In 1962, he delivered a lecture: “The Future of Pan-Africanism,” where he said: “I think that Pan-Africanism should be concretized either in the form of regional States or one continental State, whichever is feasible, allowing this to be done voluntarily without upsetting the total sovereignty of the States concerned. If this barrier is hurdled, I suggest that the African States concerned should sign and ratify conventions, among others which I shall dilate upon, guaranteeing fundamental human rights among their citizens, social security among their workers, and collective security among their populations.”
He added: “In conclusion, it is my firm belief that an African leviathan must emerge ultimately: it may be in the form of an association of African States or in the form of a concert of African States; but my main point is that so long as the form of government is clearly understood and an efficient machinery for organization and administration is devised, backed by multi-lateral conventions which would enhance the standard of living of Africans, safeguard their existence by collective security and guarantee to them freedom under the law in addition to the fundamental human rights, the dream of Pan-Africanism is destined to come true.”
So, Zik was a reluctant rebel, the Nigerian and Pan Africanist whom the pogrom and the declaration of war itself, turned into a Biafran. Zik the pacifist searched strenuously for peace. So, why did he dump Biafra? The late Ambassador Raph Uwechue, recounted in “Reflections On The Nigerian Civil War”: “General Ojukwu rejected advice, time and again, on the need for timely compromise. When the war began to drag on and the suffering of the masses increased steadily, a number of prominent Ibos began to advise General Ojukwu to ask for a confederal arrangement.
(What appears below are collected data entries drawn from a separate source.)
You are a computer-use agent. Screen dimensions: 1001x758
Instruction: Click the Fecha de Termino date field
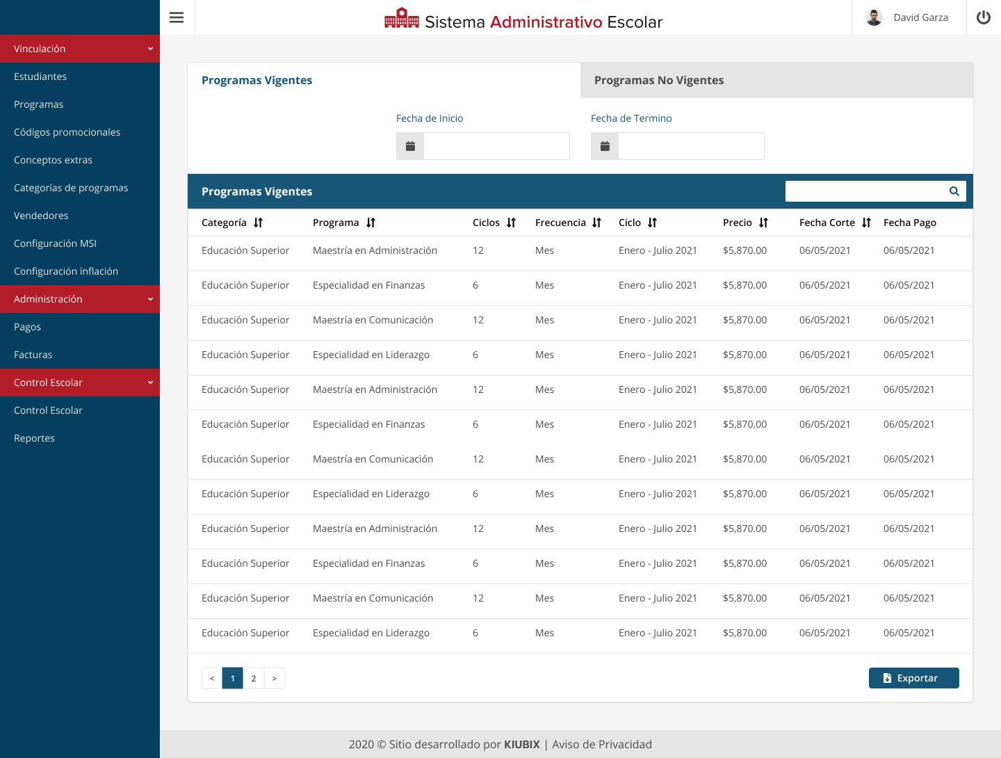pos(691,146)
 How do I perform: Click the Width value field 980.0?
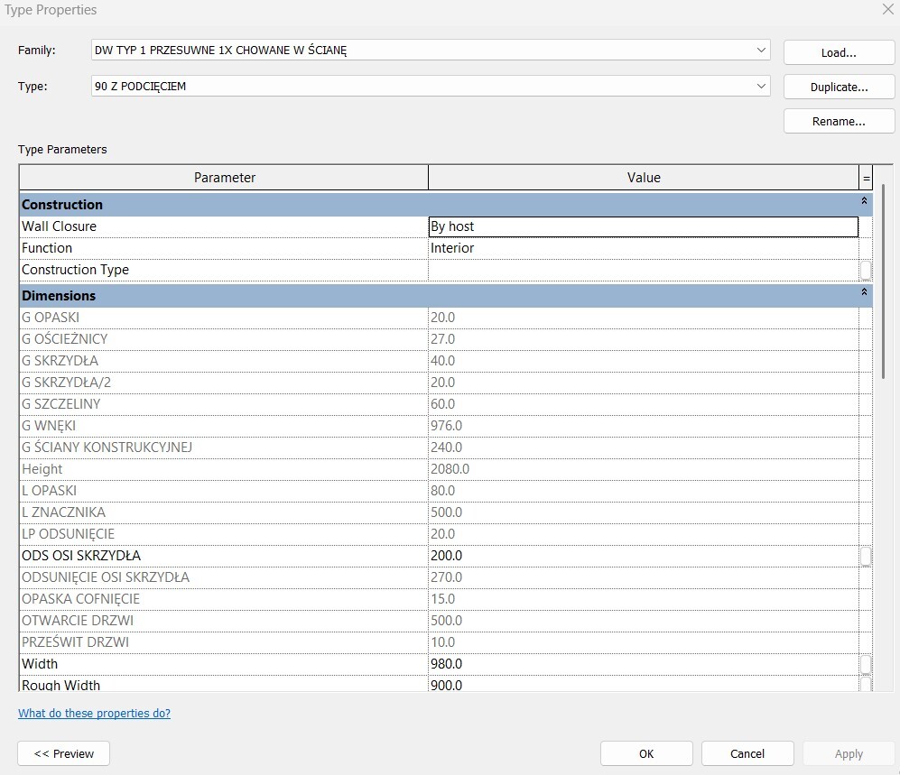pos(643,664)
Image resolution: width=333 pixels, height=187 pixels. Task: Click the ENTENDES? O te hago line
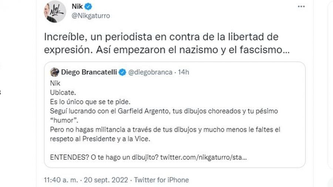[x=104, y=157]
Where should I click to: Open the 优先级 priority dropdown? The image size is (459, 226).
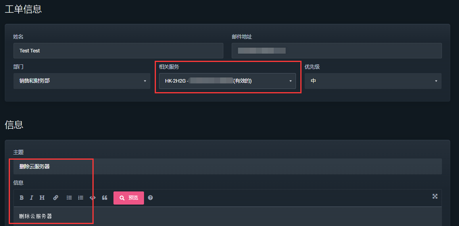tap(373, 81)
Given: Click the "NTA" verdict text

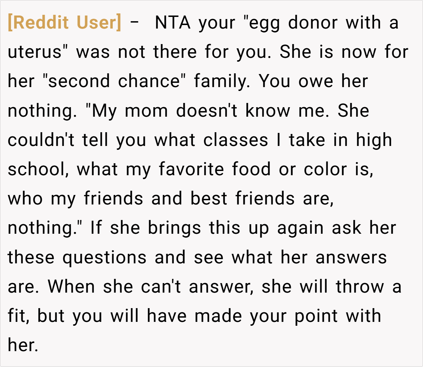Looking at the screenshot, I should click(173, 23).
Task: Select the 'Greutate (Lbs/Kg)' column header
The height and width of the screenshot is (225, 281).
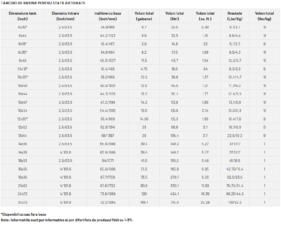Action: [235, 16]
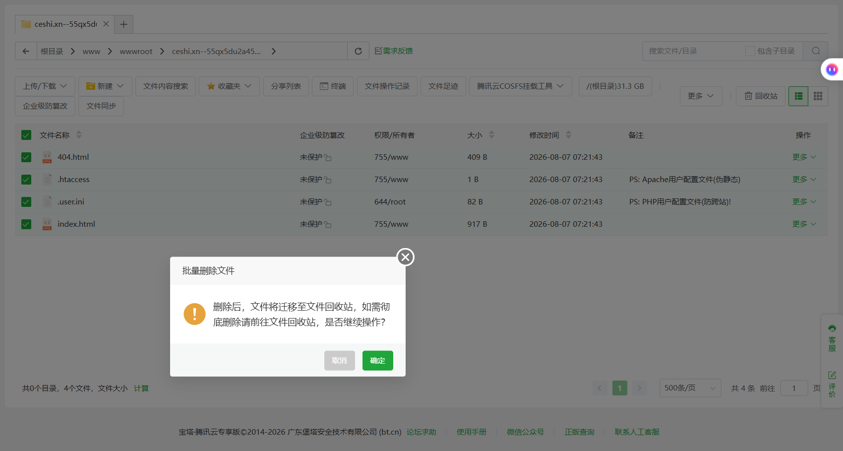Open the recycle bin (回收站)
Screen dimensions: 843x451
pos(761,96)
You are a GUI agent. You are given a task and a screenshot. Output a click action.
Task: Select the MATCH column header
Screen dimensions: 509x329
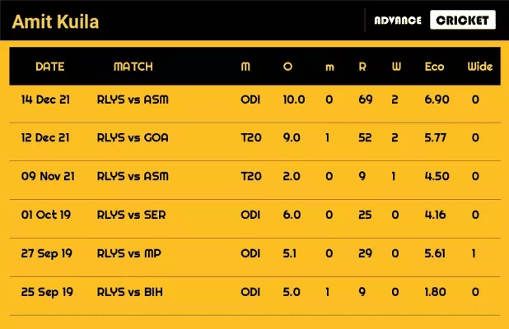point(133,67)
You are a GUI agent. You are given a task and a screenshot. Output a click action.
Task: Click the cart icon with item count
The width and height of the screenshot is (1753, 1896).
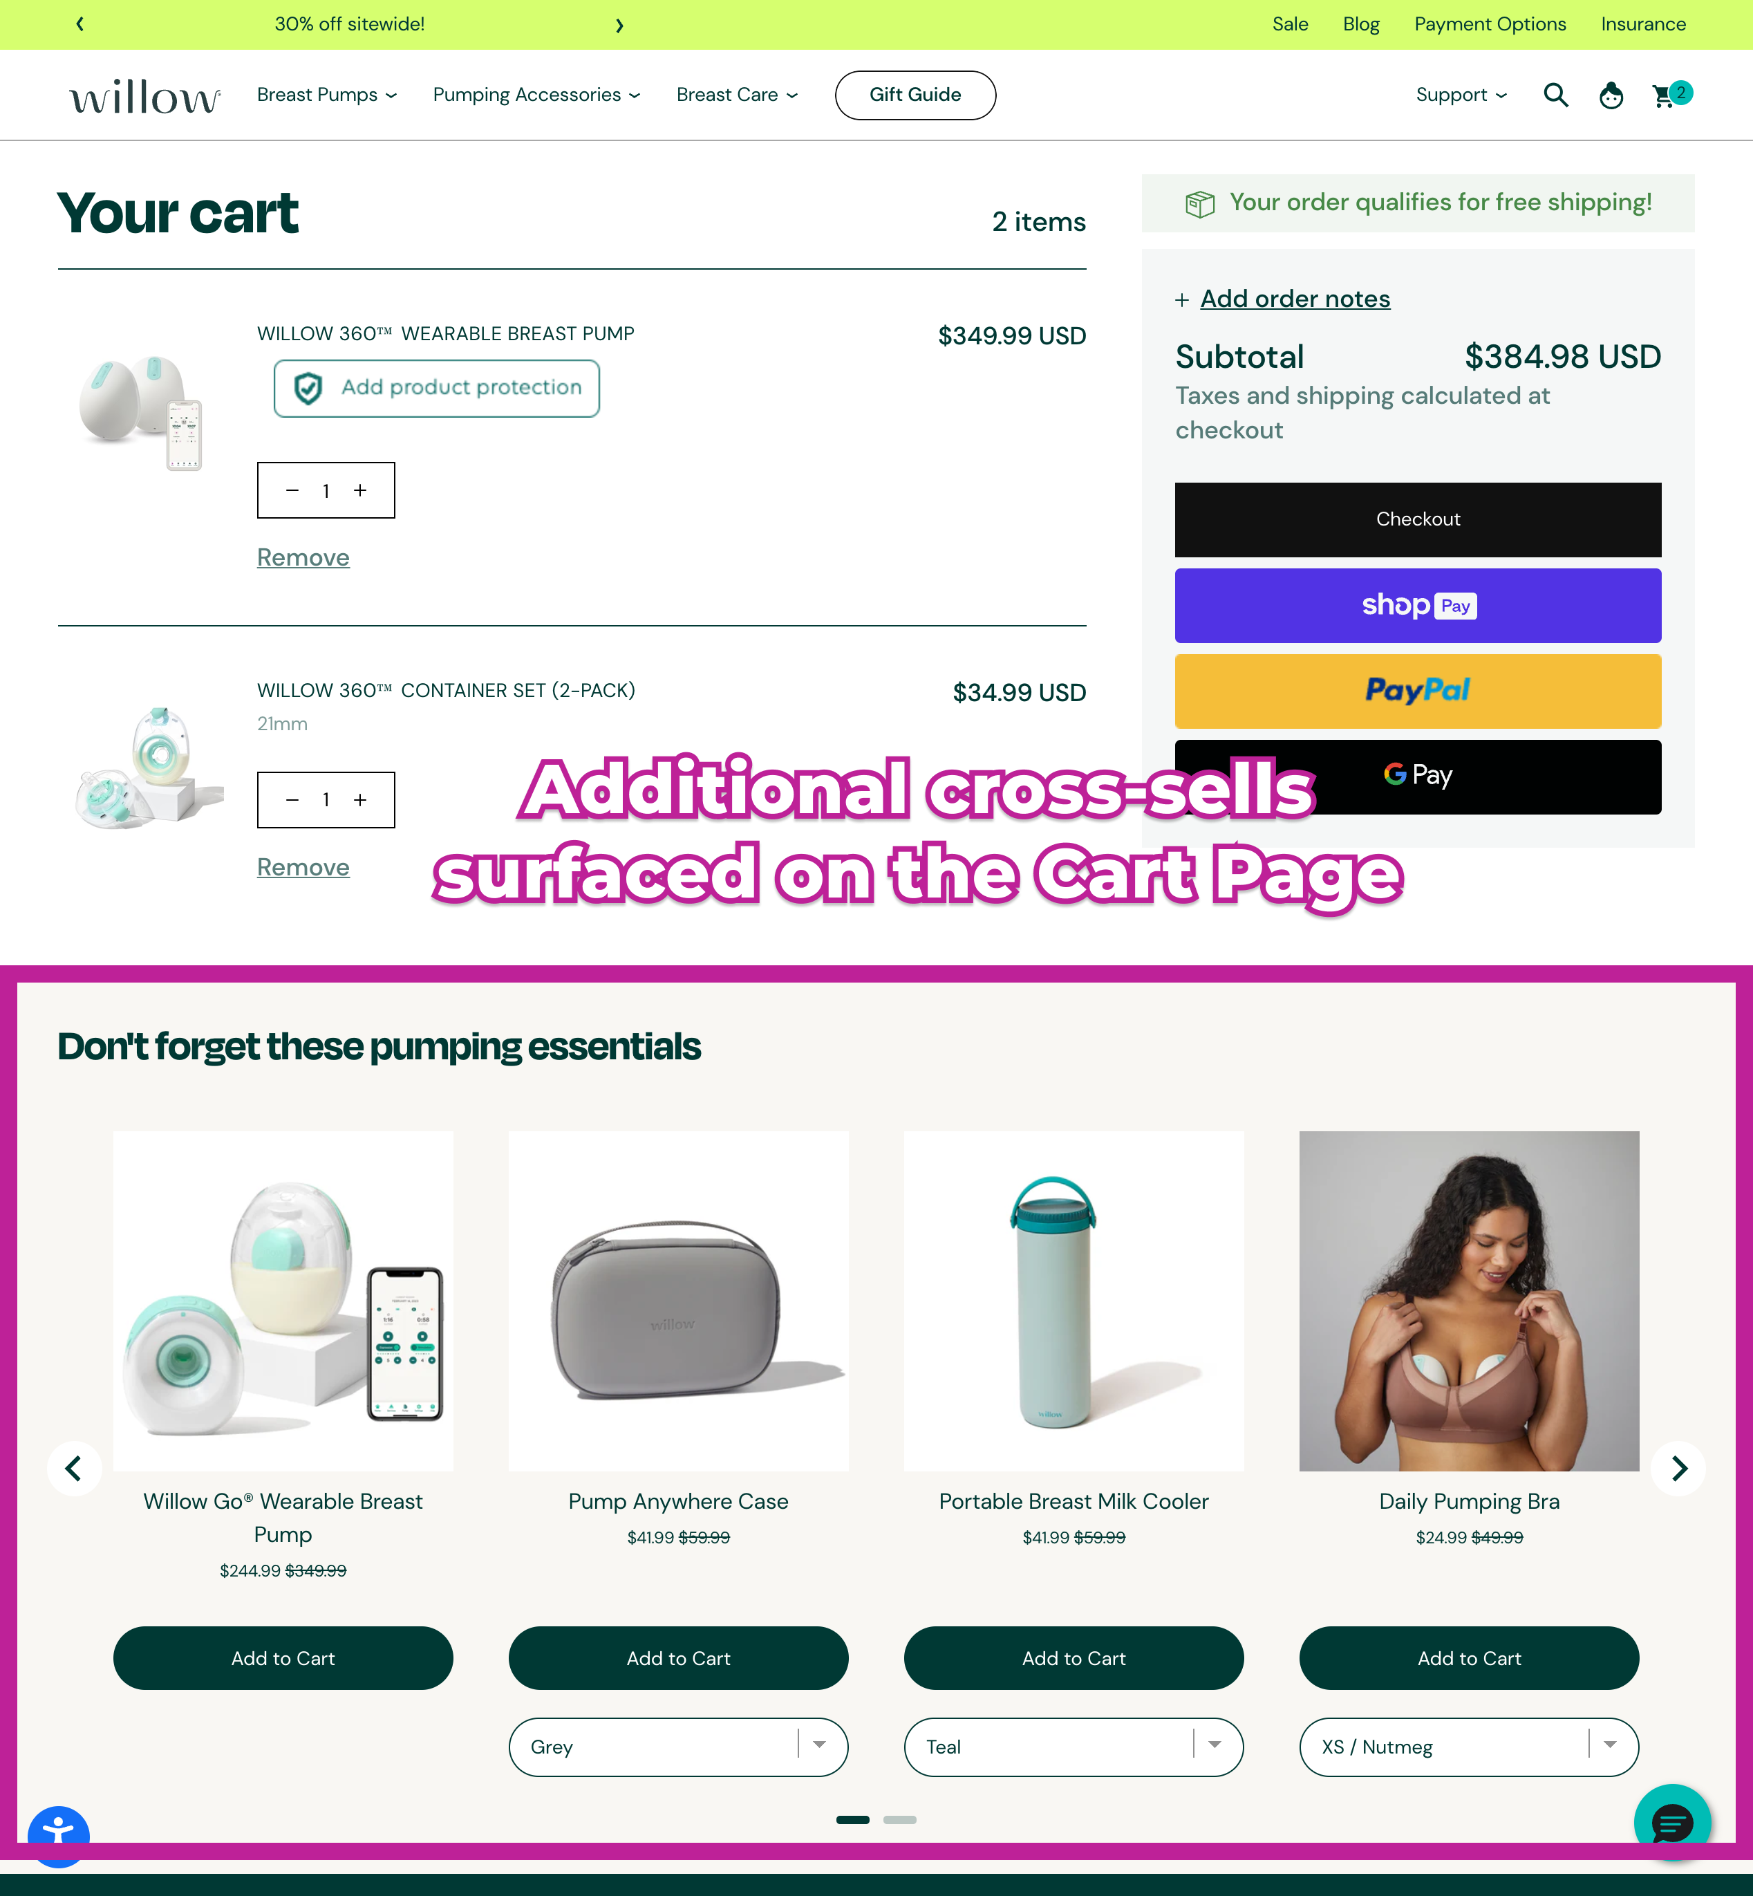click(x=1669, y=94)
Which while it kept Biafra within Nigeria, would nevertheless leave her room for adequate local economy. The climax came on the 7th of September 1968, just before the OAU summit meeting in Algiers. A number of anxious Ibos including Dr. Azikiwe, Dr. Michael Okpara, Dr. Kenneth Dike and myself, made a formal recommendation in which we told General Ojukwu that as Africa was sympathetic to the Ibo cause, but opposed to secession, he should grant us the opportunity of the Algiers meeting to seek OAU guarantees for a confederal arrangement such as was agreed at Aburi (Ghana). Ojukwu not only rejected this advice outright but asked some of us to recant or resign. Dr. Azikiwe left Paris in disgust and went to London in voluntary exile. I myself chose to resign.” Zik would have shaken his head and declaimed: “They would have it thus.”
That brings us to Zik’s appearance in Lagos. Again, to understand the heroic welcome Zik received, in Lagos in 1969 as the war still raged, we need an insight into Gen. Yakubu Gowon’s mind-set. Uwechue wrote: “In contrast with the unrealism of Biafran leaders, General Gowon clearly appeared to have grasped the crucial importance of African support”. Africa’s fear was the massive propaganda Biafra had sustained about the genocide that would follow Biafra’s capitulation. Then a plane that Zik was in,on his way to Liberia, made a stopover in Lagos.
The security agents reported to Gowon that Zik was in the plane and he ordered that Zik be brought to Dodan Barracks with all the respect due to a former Nigerian President. It was global news. That left Biafra standing on feeble legs because a ranking Igbo had been seen in Lagos and what he received was an embrace!